For the most part, humanity just suffers it and accepts that greed, if not good, is always there and to be on your guard. There are laws and systems of justice that are supposed to deal with but quite often do not if the rogues are powerful and connected enough to avoid trouble.

When humanity does take action and often extensive and dangerous action is when the trading in food becomes disrupted or destabilised by the actions and dealing of people who knowingly distort the market pricing.

The latest Ecologist newsletter that landed in my mail box this week has a lot to say about what it claims is happening at present and two links on the issues are given below.

What the media have said little about in the many disturbances around the world is how many of them are triggered not so much by political belief but by the fact that world food prices may be rising at levels that put real pressure on the incomes and standards of living of the poor.

Moreover, it is not just the poor that are feeling the pinch. The prices impact on the middling orders in a variety of ways notably in their patterns of spending. The less you have to spare when the food has been paid mean less to spend on other consumer goods. We, like others, have discovered that our food is costing much more and requiring reduced spending elsewhere.

In the developed west in the recent past we have had cheap food and for many the food bill has shrunk as a proportion of our living costs.
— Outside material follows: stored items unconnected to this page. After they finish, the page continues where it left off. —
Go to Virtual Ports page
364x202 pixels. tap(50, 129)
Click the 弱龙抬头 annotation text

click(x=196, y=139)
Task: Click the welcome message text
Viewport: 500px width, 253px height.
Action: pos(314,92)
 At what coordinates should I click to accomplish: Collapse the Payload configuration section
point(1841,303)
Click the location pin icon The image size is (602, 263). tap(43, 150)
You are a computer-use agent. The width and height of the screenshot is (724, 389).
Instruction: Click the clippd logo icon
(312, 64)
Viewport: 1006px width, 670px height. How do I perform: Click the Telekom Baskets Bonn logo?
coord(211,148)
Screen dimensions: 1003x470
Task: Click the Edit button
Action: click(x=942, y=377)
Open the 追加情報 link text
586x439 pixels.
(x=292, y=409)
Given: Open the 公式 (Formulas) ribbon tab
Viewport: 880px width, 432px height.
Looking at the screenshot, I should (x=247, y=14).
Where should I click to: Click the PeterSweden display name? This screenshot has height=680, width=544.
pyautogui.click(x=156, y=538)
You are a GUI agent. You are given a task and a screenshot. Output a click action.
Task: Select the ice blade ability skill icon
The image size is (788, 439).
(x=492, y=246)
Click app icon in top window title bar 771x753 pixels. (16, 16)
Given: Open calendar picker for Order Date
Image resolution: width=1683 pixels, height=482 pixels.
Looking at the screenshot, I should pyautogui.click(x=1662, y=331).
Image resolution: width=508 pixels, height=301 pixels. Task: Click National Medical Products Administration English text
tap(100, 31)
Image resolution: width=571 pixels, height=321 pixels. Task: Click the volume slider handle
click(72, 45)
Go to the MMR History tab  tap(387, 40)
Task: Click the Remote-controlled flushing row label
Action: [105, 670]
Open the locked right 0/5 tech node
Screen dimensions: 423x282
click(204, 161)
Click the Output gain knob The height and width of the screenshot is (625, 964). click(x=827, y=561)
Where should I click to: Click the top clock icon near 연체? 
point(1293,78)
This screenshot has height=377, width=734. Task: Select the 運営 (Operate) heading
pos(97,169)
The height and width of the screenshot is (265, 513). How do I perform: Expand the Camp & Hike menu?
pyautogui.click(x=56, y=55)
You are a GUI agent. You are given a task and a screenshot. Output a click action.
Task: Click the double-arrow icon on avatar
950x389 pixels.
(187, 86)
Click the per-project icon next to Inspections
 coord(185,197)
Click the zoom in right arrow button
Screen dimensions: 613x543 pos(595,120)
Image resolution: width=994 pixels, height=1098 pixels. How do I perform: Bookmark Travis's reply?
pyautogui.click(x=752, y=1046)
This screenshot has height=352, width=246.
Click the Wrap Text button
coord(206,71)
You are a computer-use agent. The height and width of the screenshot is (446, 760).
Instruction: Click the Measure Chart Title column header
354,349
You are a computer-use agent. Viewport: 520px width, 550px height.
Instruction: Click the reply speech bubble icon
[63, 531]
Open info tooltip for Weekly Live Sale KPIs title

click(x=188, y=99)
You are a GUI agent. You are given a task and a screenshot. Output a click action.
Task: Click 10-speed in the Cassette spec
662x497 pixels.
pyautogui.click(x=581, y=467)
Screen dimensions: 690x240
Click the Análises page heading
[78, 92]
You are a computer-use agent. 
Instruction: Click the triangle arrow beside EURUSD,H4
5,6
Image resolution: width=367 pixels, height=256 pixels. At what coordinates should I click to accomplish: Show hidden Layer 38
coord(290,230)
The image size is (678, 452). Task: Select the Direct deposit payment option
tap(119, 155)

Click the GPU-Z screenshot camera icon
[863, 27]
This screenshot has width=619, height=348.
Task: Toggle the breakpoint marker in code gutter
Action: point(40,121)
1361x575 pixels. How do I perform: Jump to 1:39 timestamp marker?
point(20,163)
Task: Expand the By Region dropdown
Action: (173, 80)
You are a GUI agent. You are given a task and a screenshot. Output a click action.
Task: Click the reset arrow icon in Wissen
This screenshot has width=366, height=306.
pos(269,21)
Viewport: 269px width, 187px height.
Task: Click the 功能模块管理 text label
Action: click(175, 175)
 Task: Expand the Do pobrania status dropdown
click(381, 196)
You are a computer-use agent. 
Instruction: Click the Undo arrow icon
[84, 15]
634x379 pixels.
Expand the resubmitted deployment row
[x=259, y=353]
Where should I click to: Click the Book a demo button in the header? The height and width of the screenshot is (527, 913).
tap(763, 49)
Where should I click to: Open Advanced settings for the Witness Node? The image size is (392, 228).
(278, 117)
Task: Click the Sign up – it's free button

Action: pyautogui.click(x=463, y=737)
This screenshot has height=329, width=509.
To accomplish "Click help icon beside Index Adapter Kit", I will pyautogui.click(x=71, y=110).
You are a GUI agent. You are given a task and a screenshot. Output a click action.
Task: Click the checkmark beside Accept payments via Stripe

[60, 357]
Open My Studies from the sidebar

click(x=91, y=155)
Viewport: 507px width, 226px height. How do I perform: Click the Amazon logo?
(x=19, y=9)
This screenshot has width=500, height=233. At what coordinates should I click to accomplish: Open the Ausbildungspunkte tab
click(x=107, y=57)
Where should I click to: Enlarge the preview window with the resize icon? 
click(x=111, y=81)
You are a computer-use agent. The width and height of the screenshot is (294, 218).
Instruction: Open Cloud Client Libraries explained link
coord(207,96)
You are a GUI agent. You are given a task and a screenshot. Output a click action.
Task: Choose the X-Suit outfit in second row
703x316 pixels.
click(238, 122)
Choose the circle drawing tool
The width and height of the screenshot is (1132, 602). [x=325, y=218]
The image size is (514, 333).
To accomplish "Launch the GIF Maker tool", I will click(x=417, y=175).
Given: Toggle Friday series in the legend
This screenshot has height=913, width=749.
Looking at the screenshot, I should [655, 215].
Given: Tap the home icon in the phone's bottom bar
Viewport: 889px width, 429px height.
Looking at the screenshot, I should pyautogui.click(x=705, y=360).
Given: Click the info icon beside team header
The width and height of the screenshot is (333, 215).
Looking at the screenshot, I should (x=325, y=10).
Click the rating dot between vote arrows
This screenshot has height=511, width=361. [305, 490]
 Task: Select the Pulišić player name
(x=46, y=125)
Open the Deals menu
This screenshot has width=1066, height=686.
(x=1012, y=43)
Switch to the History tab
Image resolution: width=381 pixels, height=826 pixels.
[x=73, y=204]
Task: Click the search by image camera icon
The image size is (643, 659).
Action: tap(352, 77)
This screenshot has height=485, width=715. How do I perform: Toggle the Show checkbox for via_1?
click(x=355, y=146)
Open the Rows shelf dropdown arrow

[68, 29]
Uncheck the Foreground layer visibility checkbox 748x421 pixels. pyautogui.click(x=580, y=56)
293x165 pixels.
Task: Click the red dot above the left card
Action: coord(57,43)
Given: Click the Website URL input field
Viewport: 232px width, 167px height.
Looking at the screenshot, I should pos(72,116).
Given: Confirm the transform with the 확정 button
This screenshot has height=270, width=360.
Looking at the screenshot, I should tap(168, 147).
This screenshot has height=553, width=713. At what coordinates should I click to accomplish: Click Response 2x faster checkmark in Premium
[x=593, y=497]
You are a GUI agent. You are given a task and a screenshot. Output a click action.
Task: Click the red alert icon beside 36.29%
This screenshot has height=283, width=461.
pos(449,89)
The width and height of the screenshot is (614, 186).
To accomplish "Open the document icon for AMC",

This may well have ended and we are faced not simply with natural food price rises but the effects of an out of control trading system across the whole food supply chain.

In the foreseeable future it could be that our rioters will not be looting shops for fancy goods and gizmos but for bags of spuds and any cabbage they can find.

Perhaps how to tell a plucked drake from a duck needs to be taught in schools.


  1. When the politicians and their central banks have made such a mess of money, inflating the supply by Weimarisch amounts, it's not surprising that traders turn to commodities as more reliable stores of value - what the unfortunate Germans called "Sachwertigkeiten" in the period of the great inflation. So whether it is the sophisticated trader or the family trading the grandfather clock for food because the money's no good,the motivation is much the same.

  2. A usual excellent piece. Energy, water and food, indeed the air we breathe, are all becoming the currency of our NWO as we find their useless paper becomes just that.

  3. I remember reading some investment advice a few years ago. In essence it said that the world will change radically for rich Western countries. In the near future we will have to compete for food, energy and raw materials.

  4. Agreed. Akerlof's lemon model does not reach to the true depths of trading ethics. I believe he did write a new offering explicitly on corruption/looting but with Paul Romer as co-author I'm not getting behind that at all (see Romer's vision for city planning to see why). This tendency for asset markets to assign value to such activity until the smart money gets out is not the market getting fooled. It's the pensioners and blue-hairs getting fooled and the market has historically valued that activity.

    What am I saying, economics has become the shoeshine boys for the ruling elite as the old saying goes. I'll have a rusty nail to sip while that ship of fools sinks.